US markets are roaring ahead again, after Jerome Powell’s promise of more actions if needed outweighed a shocking rise in US jobless claims.
Those who thought that the passage of the $2 trillion stimulus might be time to ‘sell the news’ have been caught out, with an impressive rebound across Wall Street. Even the highest ever initial jobless claims figure has been unable to dent the boundless confidence apparent in US markets, perhaps because like European PMIs earlier in the week, everyone ‘knew’ it would be bad. And even a reading much worse than expected could do little against the tide of buying in equities – best to get all the bad news out now, or at least as quickly as possible, so everyone can focus on the recovery. Plus there was the magic of a Jerome Powell TV interview, with the very fact of the Fed chairman appearing on national TV acting as a calming factor, along with his pledge that the Fed would continue to find the ammunition it needed. Central bankers look set to become rock stars again, as they throw away the rule book on stimulus.

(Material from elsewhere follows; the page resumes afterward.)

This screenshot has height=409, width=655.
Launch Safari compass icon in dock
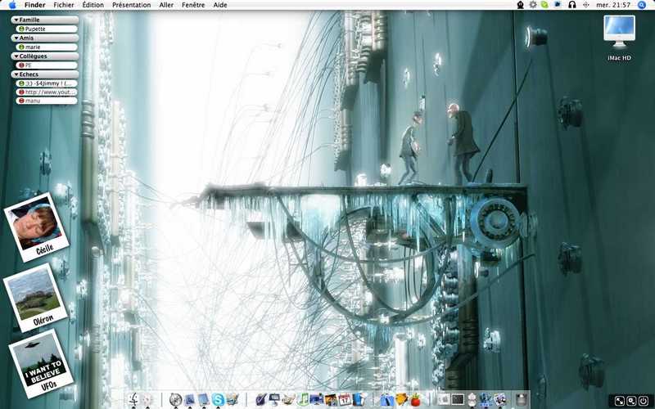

Having already cut rates and gone for more QE, new BoE chairman Andrew Bailey was not likely to make many more dramatic moves in today’s BoE decision. Their warning of a ‘sharp’ downturn also chimes with what everyone else expects, thus diminishing the impact of the warning. But the recent rebound in risk assets is predicated on a relatively quick recovery from the virus – should the downturn be sharp but prolonged as well, or if lockdown measures have to stay in place for much longer than anticipated, then a swifter revival of the stock market seems very much in doubt.